En declaraciones a Bayano digital, el activista Alfredo González señaló que tras el despojo programado de bienes patrimoniales de la nación que garantizaban la soberanía energética de Panamá y los planes de desarrollo de este país, la clase trabajadora sigue elevando su voz de protesta, al carecer de una justicia expedita, confiable, imparcial y efectiva en materia de derechos económicos y sociales.

González resaltó que el 9 de agosto de 2019 fue presentada en la Asamblea Nacional de Diputados una iniciativa ciudadana para que sea reconocida la deuda en materia de liquidación a ex trabajadores del IRHE, que en 1997 fue privatizado y fraccionada en compañías de generación, transmisión y distribución de energía.

El proyecto que reivindica los derechos de los trabajadores que laboraban en el privatizado IRHE fue prohijado por el diputado Crispiano Adames, del socialdemócrata Partido Revolucionario Democrático (PRD), quien preside la Comisión de Salud, Trabajo y Desarrollo Social, pero el documento aún no ha sido sometido al debate en el ámbito parlamentario, como estaba previsto.

Décadas de luchas

La demanda económica de los manifestantes se fundamenta en una convención colectiva firmada por el sindicato SITIRHE y la antigua administración del IRHE, para la realización de todos los cálculos individuales relativos a la liquidación (doble indemnización) en la que se tomaría en cuenta las horas extraordinarias laboradas, gastos de representación, horas ordinarias de trabajo y el sobretiempo, así como la prima de antigüedad.

No obstante, una serie de trabas impidieron que las reclamaciones fuesen cumplidos cabalmente por los gobiernos que accedieron al poder. Por ello, los trabajadores recurrieron a la Corte Suprema de Justicia, que se contradijo en fallos judiciales sucesivos (2005 y 2009). Ante lo consideraron una violación al orden constitucional vigente, los demandantes interpusieron una denuncia en la Comisión Interamericana de Derechos Humanos, y solicitaron a ese organismo un pronunciamiento sobre derechos que no prescriben.
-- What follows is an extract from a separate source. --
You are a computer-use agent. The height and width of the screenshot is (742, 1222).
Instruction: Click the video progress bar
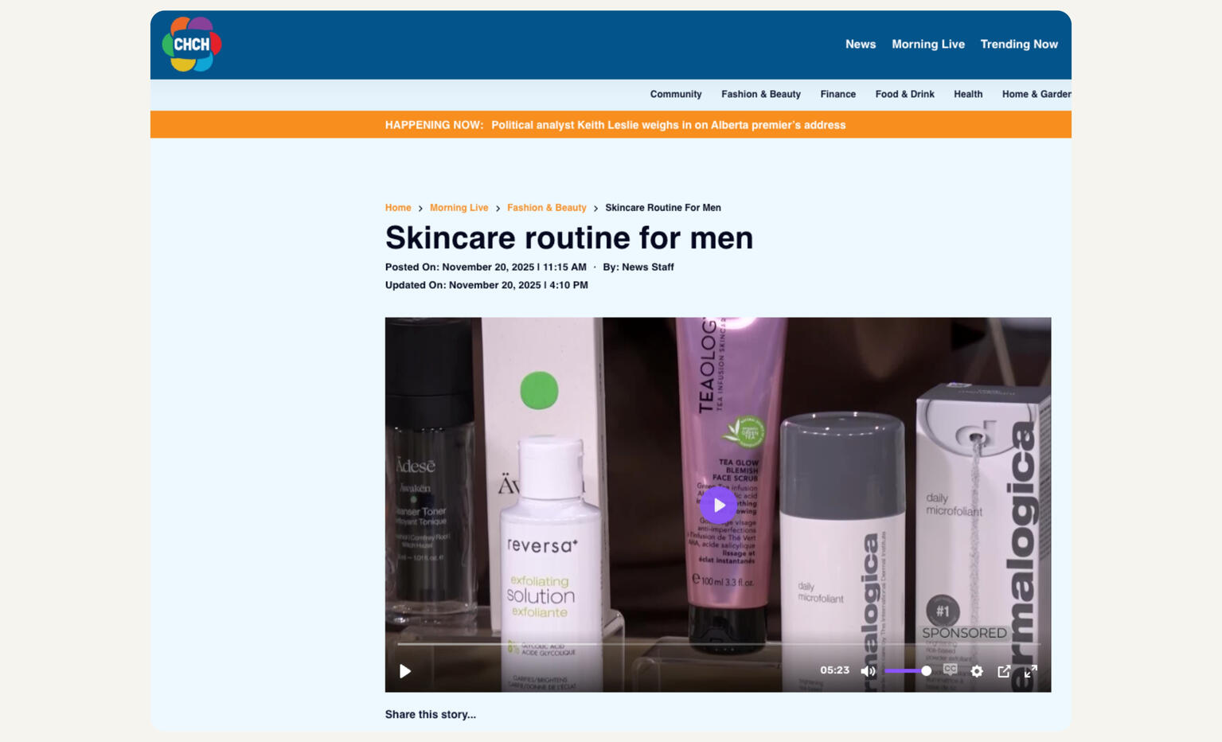716,644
“No queremos que nos regalen nada. Lo que exigimos es que se haga justicia laboral”, puntualizó González en alusión al pliego de reivindicaciones, que incluyen unos 80 millones de dólares en liquidación pendiente, 35 millones de dólares en bonificaciones y el décimo tercer mes adeudado, así como otros dos millones de dólares que corresponden a excedentes en las deducciones de impuestos.

Banco Nacional bajo la lupa

Al respecto, el dirigente Vianor Berrío aclaró que el gobierno debe investigar la misteriosa desaparición de las arcas del Banco Nacional de Panamá (BNP), de unos 28 millones de dólares de un fideicomiso de 44 millones de dólares. Adujo que “nadie sabe nada” en esa entidad bancaria sobre el destino de esos dineros y que los directivos del banco respondieron a investigadores que los microfilms de esas cuentas y datos están dañados y es “imposible” obtener evidencias de esos fondos creados por ley de la república.

Jaime Rivas, vocero de los trabajadores, insistió en la necesidad de enderezar a la justicia en Panamá y convocar a las centrales obreras y fuerzas sociales para que respalden el proyecto de ley presentado para con el objetivo de que el Estado honre la deuda con los trabajadores que reclaman justicia, de la misma forma como fueron efectuados pagos atrasados a concesionarios y proveedores del sector privado.

Reseñó que los promotores de la movilización se reunieron hace dos meses con la ministra de Trabajo y Desarrollo Laboral, Doris Zapata, quien en presencia de dirigentes del Consejo Nacional de Trabajadores Organizados (Conato) prometió elevar el tema al Consejo de Gabinete, en procura de respuestas. Sin embargo, se desconocen los resultados de esa iniciativa oficial para ventilar la exigencia de que se haga justicia en un plazo perentorio y sea subsanada la violación de derechos.

Rivas observó que las viudas y huérfanos de los trabajadores desaparecidos tienen derecho a recibir los beneficios negados por sucesivos gobiernos. En ese sentido, instó a Cortizo a satisfacer las justas y postergadas demandas de la clase trabajadora.

De izquierda a derecha, Jaime Rivas, Alfredo González y Vianor Berrío. (Foto Bayano).